Every line that contains the word "computer" should be copied from the records below.

◆ **Input for this task**:

□ □ □ □ □

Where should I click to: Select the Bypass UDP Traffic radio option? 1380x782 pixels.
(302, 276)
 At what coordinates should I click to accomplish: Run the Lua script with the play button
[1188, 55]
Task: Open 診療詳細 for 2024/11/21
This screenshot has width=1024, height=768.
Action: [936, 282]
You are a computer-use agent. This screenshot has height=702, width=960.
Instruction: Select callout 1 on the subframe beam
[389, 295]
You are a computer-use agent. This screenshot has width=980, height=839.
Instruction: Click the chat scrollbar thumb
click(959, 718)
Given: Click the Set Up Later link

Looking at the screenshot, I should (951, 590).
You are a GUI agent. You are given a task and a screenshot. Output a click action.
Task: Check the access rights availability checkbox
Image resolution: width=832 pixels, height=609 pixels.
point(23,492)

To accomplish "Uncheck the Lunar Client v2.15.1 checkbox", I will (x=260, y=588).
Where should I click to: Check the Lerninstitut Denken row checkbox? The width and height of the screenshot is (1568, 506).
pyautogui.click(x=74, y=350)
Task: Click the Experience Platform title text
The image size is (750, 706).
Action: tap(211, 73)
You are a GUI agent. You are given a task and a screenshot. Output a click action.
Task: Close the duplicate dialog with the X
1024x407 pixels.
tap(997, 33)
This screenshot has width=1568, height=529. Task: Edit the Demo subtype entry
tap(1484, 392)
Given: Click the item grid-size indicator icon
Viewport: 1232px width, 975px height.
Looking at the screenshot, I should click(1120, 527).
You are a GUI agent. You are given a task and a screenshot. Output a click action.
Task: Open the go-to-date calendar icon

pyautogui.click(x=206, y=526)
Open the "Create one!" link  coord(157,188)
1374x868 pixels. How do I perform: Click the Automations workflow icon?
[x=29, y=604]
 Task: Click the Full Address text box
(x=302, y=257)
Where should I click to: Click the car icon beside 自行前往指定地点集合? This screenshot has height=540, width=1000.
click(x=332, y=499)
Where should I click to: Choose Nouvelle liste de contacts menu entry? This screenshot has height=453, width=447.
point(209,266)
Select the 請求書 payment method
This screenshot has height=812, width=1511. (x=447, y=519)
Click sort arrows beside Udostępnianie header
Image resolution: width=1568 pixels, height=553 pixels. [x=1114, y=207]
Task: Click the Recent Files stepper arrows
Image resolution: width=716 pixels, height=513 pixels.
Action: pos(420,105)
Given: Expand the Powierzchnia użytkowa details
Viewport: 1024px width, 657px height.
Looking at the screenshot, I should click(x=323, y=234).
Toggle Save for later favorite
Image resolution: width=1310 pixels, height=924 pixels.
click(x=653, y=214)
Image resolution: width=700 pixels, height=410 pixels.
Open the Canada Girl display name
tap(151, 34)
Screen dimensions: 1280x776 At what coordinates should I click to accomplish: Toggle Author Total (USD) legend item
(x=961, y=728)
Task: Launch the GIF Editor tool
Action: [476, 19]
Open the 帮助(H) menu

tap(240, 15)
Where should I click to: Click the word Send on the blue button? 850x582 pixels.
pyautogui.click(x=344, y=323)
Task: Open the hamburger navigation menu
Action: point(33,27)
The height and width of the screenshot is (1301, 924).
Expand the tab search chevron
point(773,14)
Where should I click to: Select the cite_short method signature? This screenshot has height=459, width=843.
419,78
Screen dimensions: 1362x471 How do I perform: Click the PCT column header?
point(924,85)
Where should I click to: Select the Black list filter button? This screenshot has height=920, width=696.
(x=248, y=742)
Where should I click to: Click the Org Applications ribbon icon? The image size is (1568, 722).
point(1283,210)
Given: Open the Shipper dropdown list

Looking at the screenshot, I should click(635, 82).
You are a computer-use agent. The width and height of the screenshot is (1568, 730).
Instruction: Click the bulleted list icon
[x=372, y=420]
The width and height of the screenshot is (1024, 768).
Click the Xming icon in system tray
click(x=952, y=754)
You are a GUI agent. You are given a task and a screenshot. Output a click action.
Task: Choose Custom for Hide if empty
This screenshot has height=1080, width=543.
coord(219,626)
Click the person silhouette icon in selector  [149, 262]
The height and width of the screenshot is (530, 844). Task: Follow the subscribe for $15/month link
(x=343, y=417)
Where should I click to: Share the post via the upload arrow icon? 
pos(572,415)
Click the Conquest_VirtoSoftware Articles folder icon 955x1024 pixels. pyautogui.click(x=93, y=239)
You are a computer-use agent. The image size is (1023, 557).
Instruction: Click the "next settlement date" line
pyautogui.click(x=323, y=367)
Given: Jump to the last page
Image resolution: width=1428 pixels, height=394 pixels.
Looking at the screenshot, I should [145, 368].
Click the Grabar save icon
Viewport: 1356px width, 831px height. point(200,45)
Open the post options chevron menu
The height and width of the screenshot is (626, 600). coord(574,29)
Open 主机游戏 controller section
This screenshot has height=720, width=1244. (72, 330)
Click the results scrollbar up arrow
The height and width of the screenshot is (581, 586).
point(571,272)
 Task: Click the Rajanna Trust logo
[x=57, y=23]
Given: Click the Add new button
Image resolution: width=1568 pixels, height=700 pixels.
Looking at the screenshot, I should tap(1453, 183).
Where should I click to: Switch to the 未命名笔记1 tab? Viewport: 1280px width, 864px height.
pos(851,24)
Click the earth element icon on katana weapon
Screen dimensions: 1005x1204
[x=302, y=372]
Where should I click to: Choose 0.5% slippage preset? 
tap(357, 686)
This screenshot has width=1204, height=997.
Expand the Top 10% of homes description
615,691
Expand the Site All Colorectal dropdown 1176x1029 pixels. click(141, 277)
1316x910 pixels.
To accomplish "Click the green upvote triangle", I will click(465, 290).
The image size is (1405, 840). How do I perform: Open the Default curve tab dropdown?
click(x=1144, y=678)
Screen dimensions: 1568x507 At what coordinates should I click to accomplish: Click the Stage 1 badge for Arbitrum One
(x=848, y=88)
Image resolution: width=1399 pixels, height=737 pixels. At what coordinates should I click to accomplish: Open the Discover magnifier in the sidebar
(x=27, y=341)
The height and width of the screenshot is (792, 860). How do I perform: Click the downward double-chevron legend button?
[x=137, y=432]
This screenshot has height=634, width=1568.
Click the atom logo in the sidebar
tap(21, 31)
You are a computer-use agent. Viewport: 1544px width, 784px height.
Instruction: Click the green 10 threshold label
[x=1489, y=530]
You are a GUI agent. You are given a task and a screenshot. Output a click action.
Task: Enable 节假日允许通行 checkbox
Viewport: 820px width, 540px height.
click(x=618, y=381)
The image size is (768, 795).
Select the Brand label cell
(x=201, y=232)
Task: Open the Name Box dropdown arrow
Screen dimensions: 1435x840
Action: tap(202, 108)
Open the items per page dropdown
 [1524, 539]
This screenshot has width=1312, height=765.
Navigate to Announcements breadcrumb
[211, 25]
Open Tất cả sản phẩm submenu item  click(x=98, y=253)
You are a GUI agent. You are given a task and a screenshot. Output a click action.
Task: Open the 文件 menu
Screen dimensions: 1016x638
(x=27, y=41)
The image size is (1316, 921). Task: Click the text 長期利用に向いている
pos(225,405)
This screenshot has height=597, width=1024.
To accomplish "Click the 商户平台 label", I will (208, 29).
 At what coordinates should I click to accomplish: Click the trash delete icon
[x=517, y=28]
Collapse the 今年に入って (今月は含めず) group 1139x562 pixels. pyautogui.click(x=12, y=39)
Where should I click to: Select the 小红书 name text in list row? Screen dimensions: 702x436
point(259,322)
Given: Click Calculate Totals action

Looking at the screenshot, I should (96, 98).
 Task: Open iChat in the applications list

□ □ □ □ □

◆ **Answer to this task**:
You are a computer-use agent. This screenshot has height=702, width=960.
You are a computer-use agent. This screenshot has width=980, height=839.
You are a computer-use agent. The width and height of the screenshot is (1568, 730).
You are a computer-use agent. The image size is (1023, 557).
You are a computer-use agent. Viewport: 1544px width, 784px height.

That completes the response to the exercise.